TO BE DONE
Count the lines of the rows below that contain the string "Open", matching case exactly, and give only that number.

►

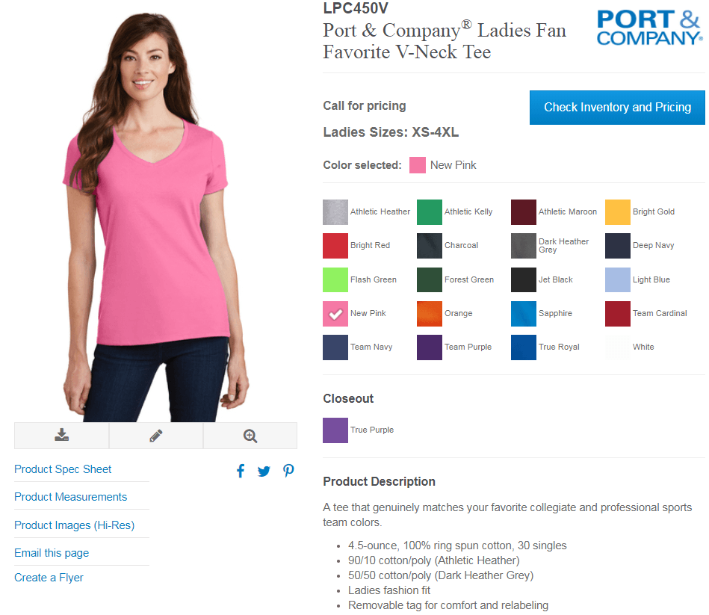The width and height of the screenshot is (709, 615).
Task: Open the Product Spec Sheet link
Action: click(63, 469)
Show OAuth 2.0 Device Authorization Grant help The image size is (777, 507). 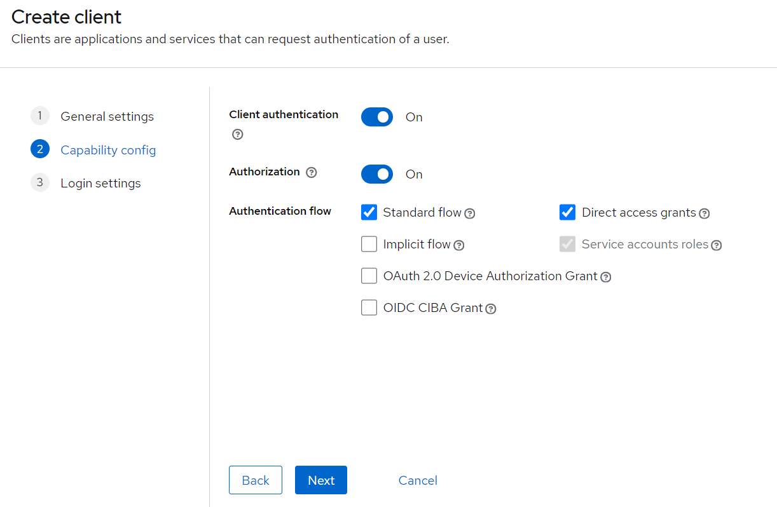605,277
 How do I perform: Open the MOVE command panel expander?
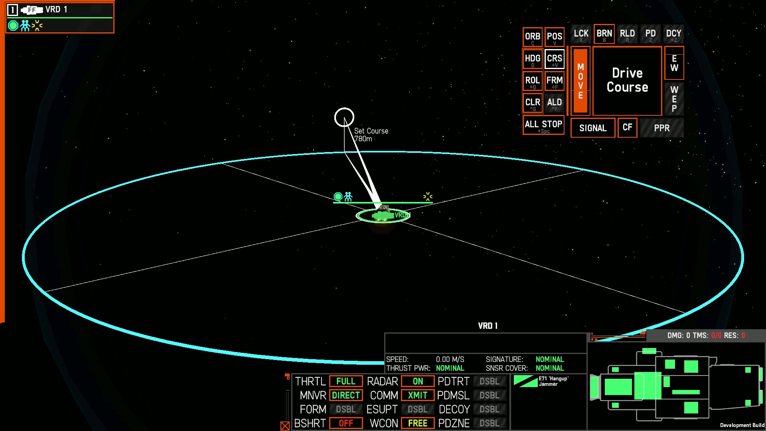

◄

SOLUTION FOR THIS TASK
2